Since we have learned that bacteria are probably at the bottom of almost any endocarditis, the terms suggested under the classification of endocarditis as "mild" and "malignant" really represent a better understanding of this disease. They are not separate entities, and a mild endocarditis may become an ulcerative endocarditis with malignant symptoms. On the other hand, malignant endocarditis may apparently develop de novo. Still, if the cause is carefully sought there will generally be found a source of infection, a septic process somewhere, possibly a gonorrhea, a septic tonsil or even a pyorrhea alveolaris. Septic uterine disturbances have long been known to be a source of this disease. Meningitis, pneumonia, diphtheria, typhoid fever and rarely rheumatism may all cause this severe form of endocarditis.

Ulcerative endocarditis was first described by Kirkes in 1851, was later shown to be a distinctive type of endocarditis by Charcot and Virchow, and finally was thoroughly described by Osler in 1885.

Ulcerative endocarditis was for a long time believed to be inevitably fatal; it is now known that a small proportion of patients with this disease recover. Children occasionally suffer from it, but it is generally a disease of middle adult life. Chorea may bear an apparent causal relation to it in rare instances.

Ulcerative endocarditis may develop on a mild endocarditis, with disintegration of tissue and deep points of erosion, and there may be little pockets of pus or little abscesses in the muscle tissue. If such a process advances far, of course the prognosis is absolutely dire. If the ulcerations, though formed, soon begin to heal, especially in rheumatism, the prognosis may be good, as far as the immediate future is concerned. If the process becomes septic, or if there is a serious septic reason for the endocarditis, the outlook is hopeless. This form of endocarditis is generally accompanied by a bacteremia, and the causative germs may be recovered from the blood. One of the most frequent is the Streptococcus viridans.

DIAGNOSIS

If a more malignant form of endocarditis develops on a mild endocarditis, the diagnosis is generally not difficult. If, without a definite known septic process, malignant endocarditis develops, localized symptoms of heart disturbance and cardiac signs may be very indefinite.
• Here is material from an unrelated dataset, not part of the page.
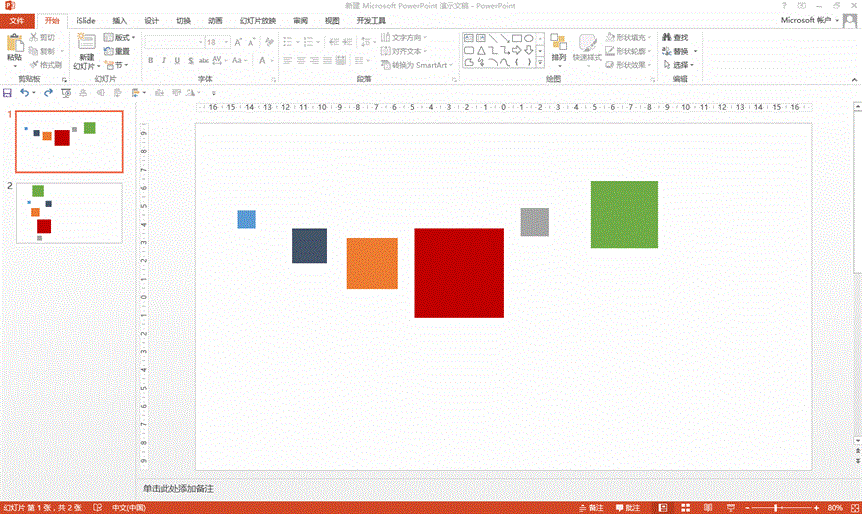Click the Undo arrow icon
This screenshot has width=862, height=514.
[x=25, y=92]
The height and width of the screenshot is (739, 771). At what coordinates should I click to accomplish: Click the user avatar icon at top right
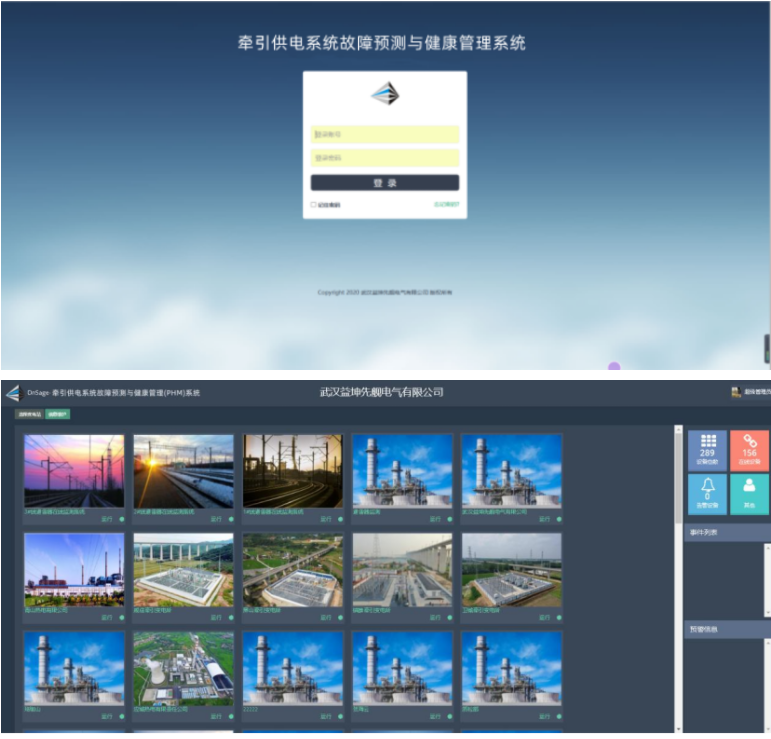click(x=736, y=393)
If there is no previous disease with fever, the temperature from this endocarditis is generally intermittent, accompanied by chills, with high rises of temperature, even with a return to normal temperature at times. There may be prostration and profuse sweats. Even without emboli there may be meningeal symptoms: headache, restlessness, delirium, dislike of light and noise, and stupor; even convulsions may occur. The urine generally soon shows albumin; there may be joint pains; the spleen is enlarged and the liver congested. Some definite cardiac symptoms are soon in evidence, with more or less progressive cardiac weakness. Occasionally there are no symptoms other than the cardiac.
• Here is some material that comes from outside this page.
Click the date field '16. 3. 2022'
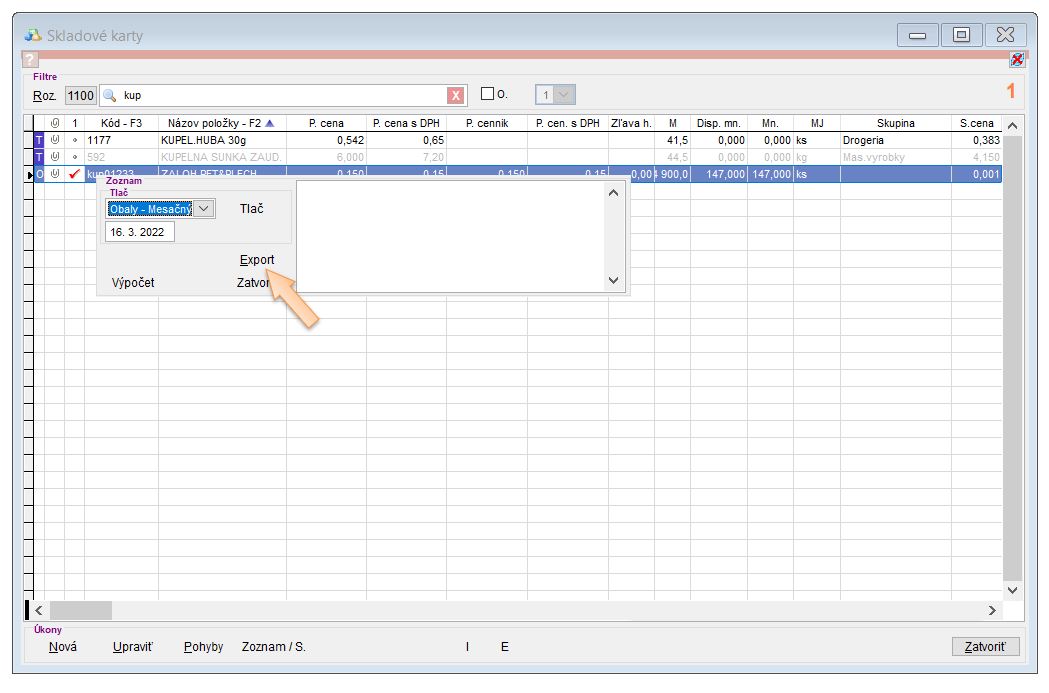This screenshot has width=1049, height=693. [140, 232]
Characteristic of this inflammation is the development of ecchymotic spots on the surface of the body, especially on the feet and lower extremities. Sooner or later, in most instances of the severe form of this disease, emboli from the ulcerations in the heart reach the different organs of the body, and of course the symptoms will depend on the place in which the emboli locate. If in the abdomen, there are colicky pains with disturbances, depending on the organs affected; if in the brain, there may be paralysis, more or less complete. In all infaret occurs in one of the organs of the body there must of necessity occur a necrosis of the part and an added focus of infection. If a peripheral artery is plugged, gangrene of the part will generally occur, if the patient lives long enough.